Smith was born in Greenville, South Carolina, and attended the Alabama Polytechnic Institute (now known as Auburn University) before making his ML debut with Brooklyn on September 5, 1911.

Smith's best years came in 1913 and 1914 although all his years were quite solid, and in 1918 he had his best season batting average at .298 in 429 at bats. In 1913, he put up good numbers in all categories, including a league-leading 40 doubles, career-high 10 triples, and a tie for a career-high in stolen bases, with 22. He also had 22 the previous year. In 1914, the year in which Smith was sold to Boston, he put up very good numbers including a career-high .395 slugging percentage and career-highs in home runs (7) and RBIs (85). He batted .314 after he was traded on August 10.

Smith was not a very solid fielding 3B, putting up bad fielding percentages (.932 career at 3B) and generally over 30 errors a year.

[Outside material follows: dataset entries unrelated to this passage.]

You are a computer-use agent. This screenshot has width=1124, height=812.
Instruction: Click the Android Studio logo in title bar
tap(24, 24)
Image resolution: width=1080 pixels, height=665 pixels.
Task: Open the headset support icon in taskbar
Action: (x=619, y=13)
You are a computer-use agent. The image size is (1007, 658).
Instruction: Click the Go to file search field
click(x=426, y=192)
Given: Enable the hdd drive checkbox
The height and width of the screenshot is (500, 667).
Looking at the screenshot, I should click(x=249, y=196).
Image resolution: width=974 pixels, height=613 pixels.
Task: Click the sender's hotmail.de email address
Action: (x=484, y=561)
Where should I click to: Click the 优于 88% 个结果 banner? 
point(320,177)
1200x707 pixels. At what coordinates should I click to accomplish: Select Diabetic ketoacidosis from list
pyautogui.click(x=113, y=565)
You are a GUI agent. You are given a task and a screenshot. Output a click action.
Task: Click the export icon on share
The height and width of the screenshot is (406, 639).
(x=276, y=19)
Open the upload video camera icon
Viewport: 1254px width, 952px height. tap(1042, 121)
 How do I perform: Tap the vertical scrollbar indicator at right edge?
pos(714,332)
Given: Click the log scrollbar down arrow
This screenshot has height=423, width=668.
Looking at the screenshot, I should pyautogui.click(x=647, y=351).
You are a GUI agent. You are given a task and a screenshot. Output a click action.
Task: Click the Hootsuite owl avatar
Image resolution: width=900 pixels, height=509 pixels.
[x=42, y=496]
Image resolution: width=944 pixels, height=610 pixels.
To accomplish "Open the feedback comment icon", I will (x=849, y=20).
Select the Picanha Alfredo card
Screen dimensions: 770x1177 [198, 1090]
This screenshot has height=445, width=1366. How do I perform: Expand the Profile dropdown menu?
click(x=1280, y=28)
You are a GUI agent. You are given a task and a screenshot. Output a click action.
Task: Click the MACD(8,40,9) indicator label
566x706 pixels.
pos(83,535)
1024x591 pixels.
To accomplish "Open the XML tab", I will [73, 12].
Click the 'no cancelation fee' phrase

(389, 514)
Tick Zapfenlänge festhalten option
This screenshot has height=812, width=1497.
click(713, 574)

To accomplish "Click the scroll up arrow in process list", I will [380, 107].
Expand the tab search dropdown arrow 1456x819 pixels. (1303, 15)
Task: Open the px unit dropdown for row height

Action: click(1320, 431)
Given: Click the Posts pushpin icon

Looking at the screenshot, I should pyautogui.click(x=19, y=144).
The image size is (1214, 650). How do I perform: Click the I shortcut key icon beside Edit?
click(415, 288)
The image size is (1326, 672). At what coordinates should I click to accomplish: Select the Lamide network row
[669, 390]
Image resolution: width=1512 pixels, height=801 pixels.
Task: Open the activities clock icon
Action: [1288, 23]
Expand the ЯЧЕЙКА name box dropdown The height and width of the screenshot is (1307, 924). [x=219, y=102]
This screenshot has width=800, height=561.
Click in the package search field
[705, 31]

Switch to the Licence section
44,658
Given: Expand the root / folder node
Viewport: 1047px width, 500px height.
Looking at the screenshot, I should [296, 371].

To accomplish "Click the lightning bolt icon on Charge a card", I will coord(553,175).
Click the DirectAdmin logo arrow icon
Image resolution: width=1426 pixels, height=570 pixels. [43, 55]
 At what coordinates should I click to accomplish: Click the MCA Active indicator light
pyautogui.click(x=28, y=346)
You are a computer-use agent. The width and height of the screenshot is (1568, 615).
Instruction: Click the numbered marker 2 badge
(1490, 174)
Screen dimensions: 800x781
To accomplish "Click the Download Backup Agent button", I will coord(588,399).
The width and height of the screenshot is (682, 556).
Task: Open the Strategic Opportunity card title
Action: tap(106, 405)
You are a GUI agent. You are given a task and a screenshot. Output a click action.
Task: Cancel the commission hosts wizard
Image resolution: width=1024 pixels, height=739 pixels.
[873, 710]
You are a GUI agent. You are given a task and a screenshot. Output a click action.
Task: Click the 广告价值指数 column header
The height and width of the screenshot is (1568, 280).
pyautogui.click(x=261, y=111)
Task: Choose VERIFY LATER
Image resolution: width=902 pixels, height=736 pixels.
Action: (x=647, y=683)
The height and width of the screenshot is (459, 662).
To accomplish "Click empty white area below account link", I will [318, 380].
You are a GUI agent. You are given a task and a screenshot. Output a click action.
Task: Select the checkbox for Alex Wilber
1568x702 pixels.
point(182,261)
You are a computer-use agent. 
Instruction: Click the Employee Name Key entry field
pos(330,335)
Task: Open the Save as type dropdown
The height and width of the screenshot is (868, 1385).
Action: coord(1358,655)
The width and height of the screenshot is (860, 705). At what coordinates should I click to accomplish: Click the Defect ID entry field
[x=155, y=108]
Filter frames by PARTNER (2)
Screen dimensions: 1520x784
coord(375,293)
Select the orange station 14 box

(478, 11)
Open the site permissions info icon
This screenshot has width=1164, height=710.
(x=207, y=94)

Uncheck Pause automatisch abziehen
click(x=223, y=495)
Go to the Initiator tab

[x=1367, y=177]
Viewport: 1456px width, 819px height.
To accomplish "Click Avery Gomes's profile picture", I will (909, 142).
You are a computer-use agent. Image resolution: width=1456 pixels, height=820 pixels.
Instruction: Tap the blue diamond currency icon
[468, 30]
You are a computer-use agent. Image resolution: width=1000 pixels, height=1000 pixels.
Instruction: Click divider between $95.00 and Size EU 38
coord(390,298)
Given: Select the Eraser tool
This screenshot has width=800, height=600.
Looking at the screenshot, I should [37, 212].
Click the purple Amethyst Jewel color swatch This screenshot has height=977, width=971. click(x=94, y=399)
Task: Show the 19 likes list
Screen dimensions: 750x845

After going to Boston, he finally had the chance to compete for a pennant, and won a World Series with them in 1914, but he didn't play due to broken right leg that he suffered on the final day of the season, and his team never got there again, peaking at a 2nd-place finish in 1915 under manager George Stallings. They finished seven games behind the Philadelphia Phillies that year, and dropped off soon after that. Still, Smith is often remembered as a significant part of Boston's climb into first place in 1914.

In an active nine-year career, Smith had a .278 average with 27 home runs and 514 RBIs in 1117 career games. He had a total of 1087 career hits in 3907 at bats. Other stats included 117 career stolen bases, 477 runs scored, 208 all-time doubles and 49 triples.

Smith died on October 11, 1966, in Atlanta.